The most influential ideas in higher education was put forward by Biggs (1999) in his Constructive Alignment theory. It underpins the current requirements for program specification, declarations of intended learning outcomes and assessment criteria, and the use of criterion based assessment (HEA 2010). The term constructive alignment come from the two main premises of the theory i.e.
students construct meaning from what they do to learn (Constructive)
the teacher aligns the planned learning activities with the learning outcomes (Alignment)
Fig 1. Aligning learning outcome, learning and teaching activities and the assessment. (Biggs 1999)
The learning and teaching activities can be managed by the teacher, the group of students or self managed by a single student as best suits the intended learning outcome. The intended learning outcomes fit a number of criteria that can be measured to determine the effectiveness of the teaching activities.
The very best outcomes that could be reasonably expected - reflect, hypothesize
Highly satisfactory outcomes - solve complex problems, explain complex ideas, apply in practice
Quite satisfactory outcome - solve basic problems, explain basic ideas, use standard procedures
Minimally Acceptable outcomes and applications; inadequate but salvageable higher level attempts
The verbs used in each category allow the student to understand what is expected. The grades awarded for any assessment are then based on these learning outcomes and are criteria based so that the student can easily determine what objective must be met to meet a specific grade. This also enables feed back to the student as it will be much easier for the lecturer to explain what objectives have been missed.
Fig 2. Map illustrating the main steps in constructive alignment (Higher Education Academy 2010).

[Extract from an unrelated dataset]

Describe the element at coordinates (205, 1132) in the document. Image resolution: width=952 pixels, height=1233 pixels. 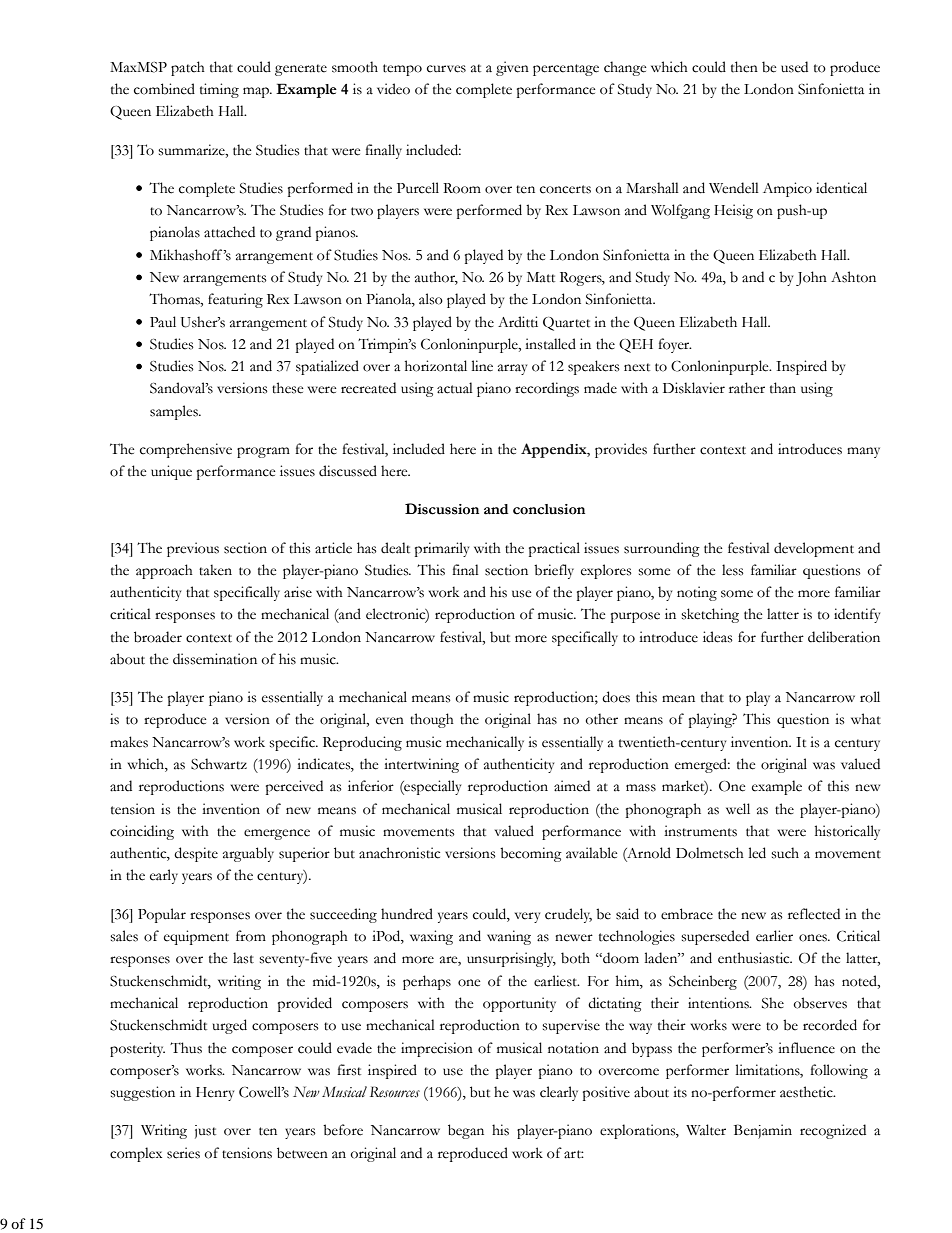
I see `just` at that location.
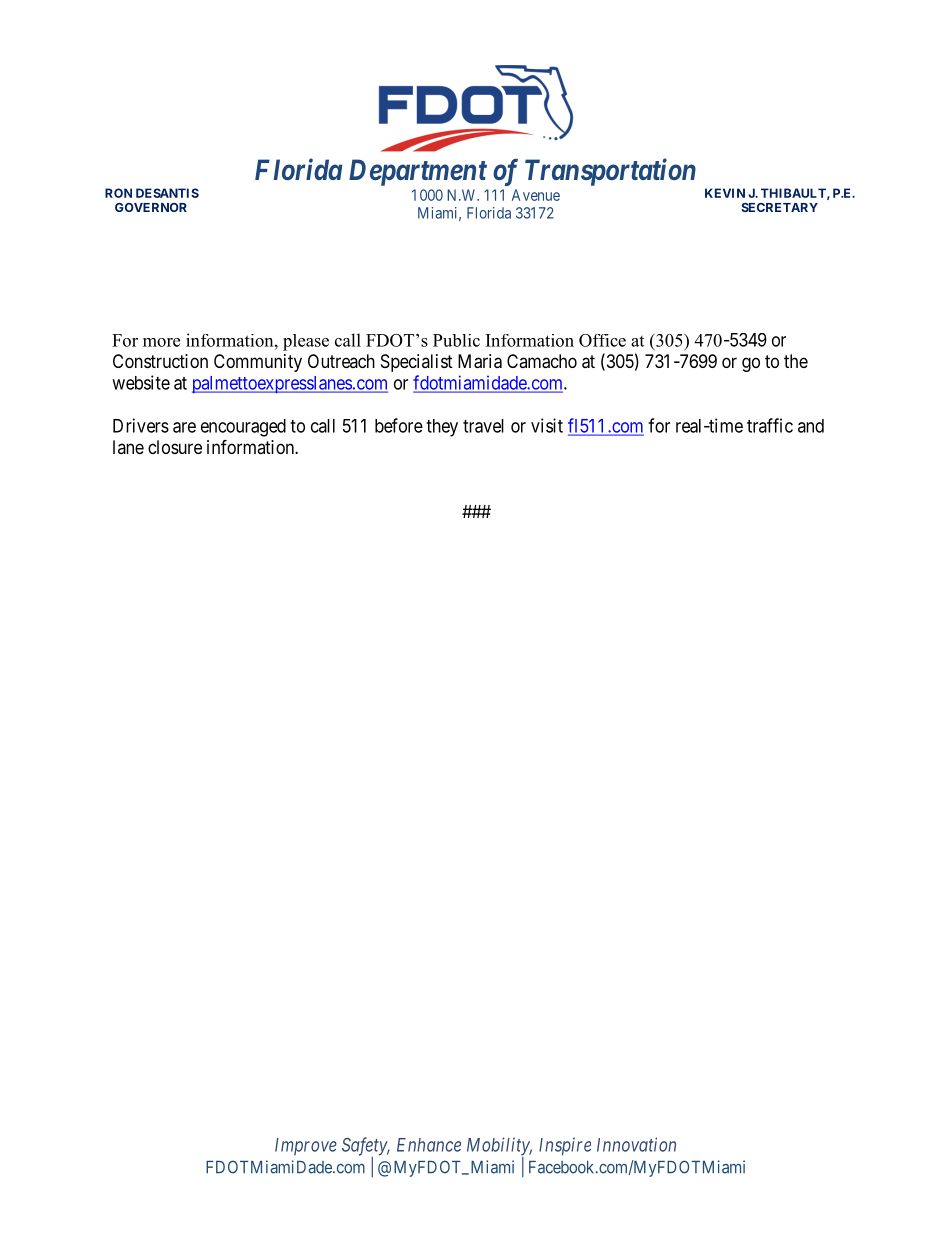 The height and width of the screenshot is (1233, 952). Describe the element at coordinates (565, 1146) in the screenshot. I see `Inspire` at that location.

Like process theory constructive alignment is an iterative process that allows continual modification to the curriculum. Constructive alignment however allows the alignment of teaching activities and content with the intended outcomes and also provides a measurable way of determining if the intended learning outcomes are met, while allowing the student a voice in the whole process. Constructive alignment seems to provide the best approach to fitting the criteria provided by the BCS and QAA and also in providing the student with the best possible experience and learning environment that constantly evolve depending on the students and the teacher.